**PROBLEM DETAILS**
From the material below, copy exactly the lines beginning with the one that contains "Select the Cursor tool in Edit group" and ending with the one that contains "Where should I"; the pictures stay out.

┄┄┄┄┄┄┄┄┄┄┄┄┄┄┄┄┄┄┄┄

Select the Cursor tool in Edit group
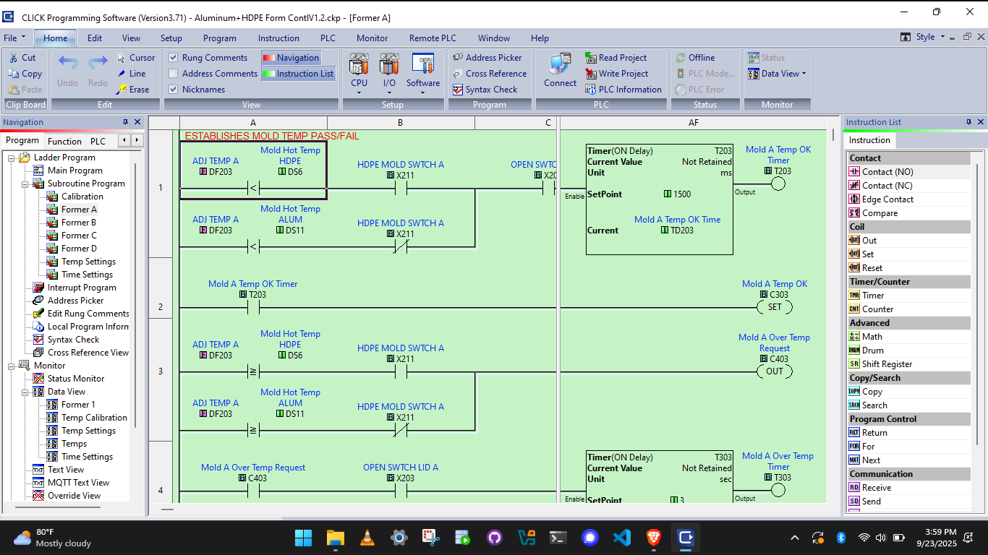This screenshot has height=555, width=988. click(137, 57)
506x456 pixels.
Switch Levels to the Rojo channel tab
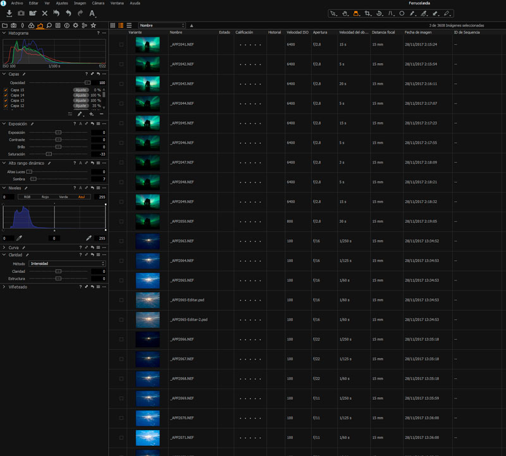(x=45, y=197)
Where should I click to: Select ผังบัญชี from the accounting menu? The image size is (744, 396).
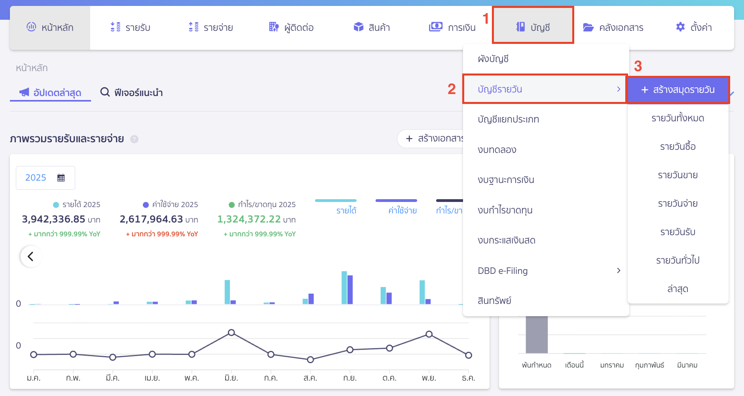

┄┄┄┄┄┄┄┄┄┄┄┄┄┄┄┄┄┄┄┄

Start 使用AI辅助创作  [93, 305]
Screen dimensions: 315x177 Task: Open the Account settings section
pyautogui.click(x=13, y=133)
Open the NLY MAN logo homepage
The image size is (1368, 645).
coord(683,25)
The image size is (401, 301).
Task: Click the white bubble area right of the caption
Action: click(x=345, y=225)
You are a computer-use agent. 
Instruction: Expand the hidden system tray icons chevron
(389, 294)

┄┄┄┄┄┄┄┄┄┄┄┄┄┄┄┄┄┄┄┄

**TASK ANSWER**
Select the Cursor tool in Edit group
This screenshot has height=555, width=988. click(137, 57)
506x456 pixels.
Switch Levels to the Rojo channel tab
(x=45, y=197)
Where should I click to: Select ผังบัญชี from the accounting menu? The image size is (744, 396).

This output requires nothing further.